Barnabas knew he was witnessing a celebration as old as Dionysus, as innocent as child’s play, and he was helpless to stop them, even though his body ached with anxiety. One girl drew off her blouse, and another pulled a camisole over her head. Boys, already shirtless, tugged wet bodies into squirming embraces. He could see only odd pieces of clothing on dancing shapes: a ruffled skirt, a pair of fringed chaps, a soft, shimmering veil. A girl held her arms high above her head and twirled like a gypsy, her dark hair falling down her back, her rounded breasts an adornment beneath her beads, her crimson nipples like jewels. Feeling lightheaded, he sat back on a log and watched her. Beauty. All was beauty. There was nothing more than this.
He envied the couples, their flying hair, their burnished skin. Moving in shadow play around the fire, shifting between curtains of raindrops, the bodies intertwined and fell apart, were indistinguishable from one another, and he could see only jeans that shaped a thigh, a garland of flowers, a spangled scarf, an ankle bracelet jingling on a slender foot.
“Life is music.
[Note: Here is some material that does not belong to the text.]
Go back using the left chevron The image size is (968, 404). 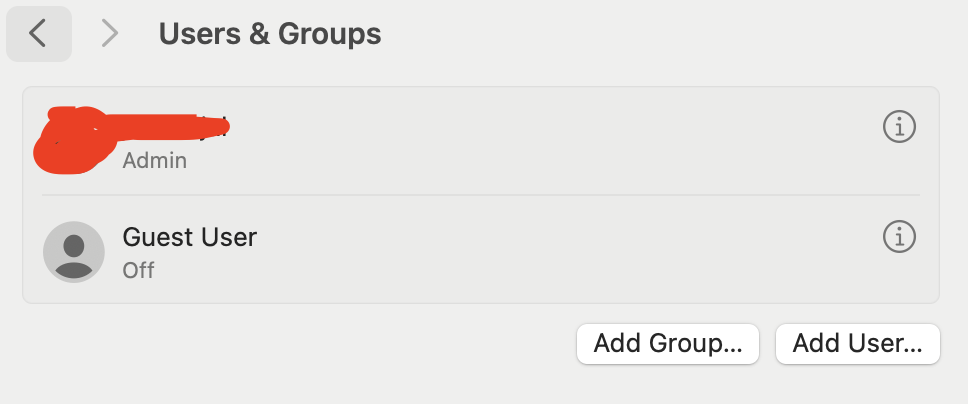(38, 34)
Life is love,” someone cried out, and a chorus repeated the refrain to the throbbing guitar, “Life is love. Life is light. We are the Undead.” And someone giggled hysterically. Barnabas was caught between Puritan and voyeur, his own debased existence somehow absolved by the scene. What’s more, his warnings had fallen on deaf ears.
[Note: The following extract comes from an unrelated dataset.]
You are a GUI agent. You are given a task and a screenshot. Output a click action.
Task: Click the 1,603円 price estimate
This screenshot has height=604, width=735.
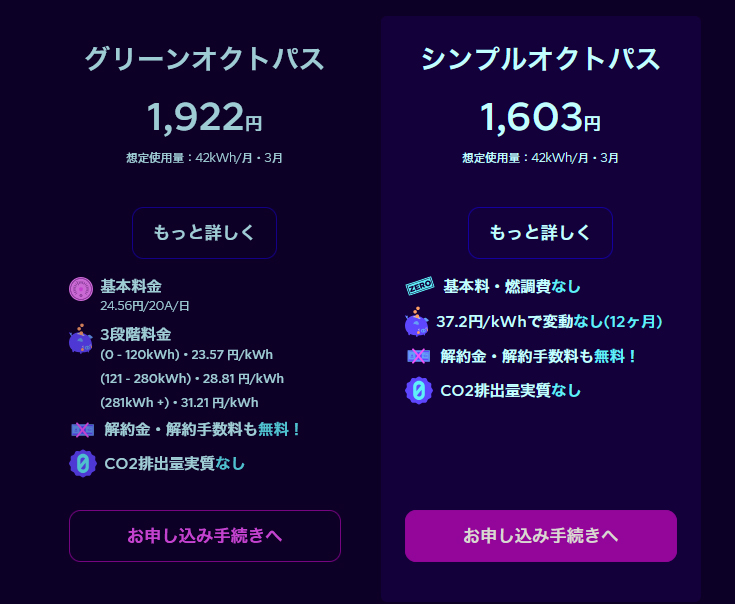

Toni stood before him. She was still clothed, and her silhouette blotted the light from the fire. She leaned in and took his hands. “Come and dance,” she said, and tugged on his fingers, laughing as he shrank back in embarrassment. Shadows of the fire played across the clearing, and Barnabas thought he should leave but he could not make himself. The smoke stung his eyes; he squeezed them shut to ease the pain, and to his surprise, he felt hot tears. When he opened them again, Jason was standing beside Toni, his pupils glowing as he stared down at her. Obviously, he had some claim on her. Still seated on the log, Barnabas watched Jason lift a hand and touch her cheek. She swayed slightly and seemed riveted, gazing into Jason’s eyes for a long moment while the fire glowed between them. Then there was a bright streak of lightning and a far-off rumble. The rain fell gently now, tap-tapping on the leaves still clinging to the trees, as if an invisible hand knocked on the forest door. Then another clap of thunder sent the campers scampering as they frantically unzipped flies and scrambled inside their canvas caves, and Jason, too, was gone. Antoinette turned to Barnabas, took his hand and said, “Come on.” Somehow he got to his feet and followed her to her tent.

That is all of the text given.